Прак кивнул; слова матери эхом отозвались в его душе. Почувствовав, что ей в первую очередь необходимы успокоение и уверенность, он пообещал составить план, как им защитить себя.
Правда, он уже много дней и ночей размышлял над этим, но, сколько бы раз он ни пытался представить себе картины их будущего, перед глазами неизменно всплывало одно и то же: его брат бросается в бой и гибнет страшной смертью.
Если Вибола убьют, вместе с ним умрет и дух их семьи, иссякнет ее жизненная сила. Родители Прака будут ходить будто на деревянных ногах, а сознание их станет неживым.
Что бы ни пришлось для этого предпринять, какие бы жертвы от него ни потребовались, Прак должен сделать так, чтобы в будущем этого ни в коем случае не произошло.

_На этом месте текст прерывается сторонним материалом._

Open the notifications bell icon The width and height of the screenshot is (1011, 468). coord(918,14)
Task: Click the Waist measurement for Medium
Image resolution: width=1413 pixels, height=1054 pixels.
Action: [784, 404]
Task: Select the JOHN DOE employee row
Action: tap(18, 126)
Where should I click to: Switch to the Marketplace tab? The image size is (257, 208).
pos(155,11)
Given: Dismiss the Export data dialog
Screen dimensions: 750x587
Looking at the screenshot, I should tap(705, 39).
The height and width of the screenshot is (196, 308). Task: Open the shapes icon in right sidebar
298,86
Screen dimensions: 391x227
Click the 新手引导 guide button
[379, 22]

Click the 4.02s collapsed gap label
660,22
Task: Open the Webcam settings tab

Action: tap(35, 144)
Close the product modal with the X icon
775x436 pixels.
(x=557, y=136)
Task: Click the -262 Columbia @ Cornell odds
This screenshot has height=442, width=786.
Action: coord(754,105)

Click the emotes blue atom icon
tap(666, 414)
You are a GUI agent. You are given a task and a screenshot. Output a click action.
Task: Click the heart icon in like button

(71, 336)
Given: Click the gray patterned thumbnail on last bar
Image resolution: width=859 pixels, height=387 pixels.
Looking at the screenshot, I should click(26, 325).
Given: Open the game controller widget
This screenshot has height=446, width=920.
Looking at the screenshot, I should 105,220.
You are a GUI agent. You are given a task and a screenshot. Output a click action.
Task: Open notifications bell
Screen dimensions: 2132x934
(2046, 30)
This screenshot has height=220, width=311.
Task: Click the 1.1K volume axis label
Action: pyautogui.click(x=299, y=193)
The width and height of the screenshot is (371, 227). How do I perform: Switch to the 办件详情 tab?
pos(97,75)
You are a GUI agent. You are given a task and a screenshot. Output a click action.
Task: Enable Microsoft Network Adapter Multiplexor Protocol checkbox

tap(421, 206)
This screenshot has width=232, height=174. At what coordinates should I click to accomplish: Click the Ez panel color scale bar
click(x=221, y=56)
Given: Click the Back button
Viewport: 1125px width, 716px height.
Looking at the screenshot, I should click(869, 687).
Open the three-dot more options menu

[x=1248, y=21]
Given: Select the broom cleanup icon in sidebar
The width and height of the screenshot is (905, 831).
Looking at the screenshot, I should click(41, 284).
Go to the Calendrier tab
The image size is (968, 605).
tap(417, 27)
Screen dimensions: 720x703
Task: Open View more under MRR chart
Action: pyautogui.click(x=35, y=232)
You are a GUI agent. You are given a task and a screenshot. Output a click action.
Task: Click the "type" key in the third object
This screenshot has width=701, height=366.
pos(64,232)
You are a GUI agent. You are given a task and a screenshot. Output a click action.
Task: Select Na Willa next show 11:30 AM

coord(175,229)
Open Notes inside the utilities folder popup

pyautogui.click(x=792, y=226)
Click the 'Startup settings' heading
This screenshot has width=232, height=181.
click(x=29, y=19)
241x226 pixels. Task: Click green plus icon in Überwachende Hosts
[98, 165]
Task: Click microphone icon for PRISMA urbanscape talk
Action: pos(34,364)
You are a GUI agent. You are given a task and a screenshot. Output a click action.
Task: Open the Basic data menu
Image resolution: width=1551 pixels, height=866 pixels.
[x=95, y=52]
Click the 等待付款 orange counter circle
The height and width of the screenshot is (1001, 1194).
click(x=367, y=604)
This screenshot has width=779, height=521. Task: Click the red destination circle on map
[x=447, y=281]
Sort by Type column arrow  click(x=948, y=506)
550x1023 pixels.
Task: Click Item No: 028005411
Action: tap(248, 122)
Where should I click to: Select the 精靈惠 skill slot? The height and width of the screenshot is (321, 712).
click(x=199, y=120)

Сидя у реки, протекавшей через центр лагеря, Аджадеви следила за Нуон, женщиной, ставшей после простой брачной церемонии женой Джаявара и которая, как верила Аджадеви, сейчас носила в себе его ребенка. Эта река и Нуон во многом были похожи. И та и другая были красивыми, живыми и трепетными. Нуон, которой было всего девятнадцать, напоминала Аджадеви ее саму в юности, вызывая у нее редко испытываемую ею ностальгию. Аджадеви вспомнила, как она влюбилась в Джаявара, как обострялись все ее чувства, когда он сидел рядом с нею, вспоминала их грандиозные мечты.
К счастью, она и сейчас воспринимала жизнь как непрерывную цепочку чудес. Например, любое дерево было для нее совокупностью тысяч деревьев, которые до него стояли на этом месте, — ни больше и ни меньше. Ребенок был чашей, в которой содержались воспоминания, надежды и восторги как настоящей, так и всех прошлых его жизней.
Чудеса, с которыми Аджадеви сталкивалась каждый день, поддерживали ее, придавали ей сил в тяжелые моменты, ободряли ее, когда она думала о своем бесплодии. Нуон была для нее еще одним таким напоминанием. Без колебаний, не тратя времени на то, чтобы задуматься, помолиться или потосковать, Нуон сделала то, что не смогла сделать Аджадеви, — обеспечила возможность появления наследника престола.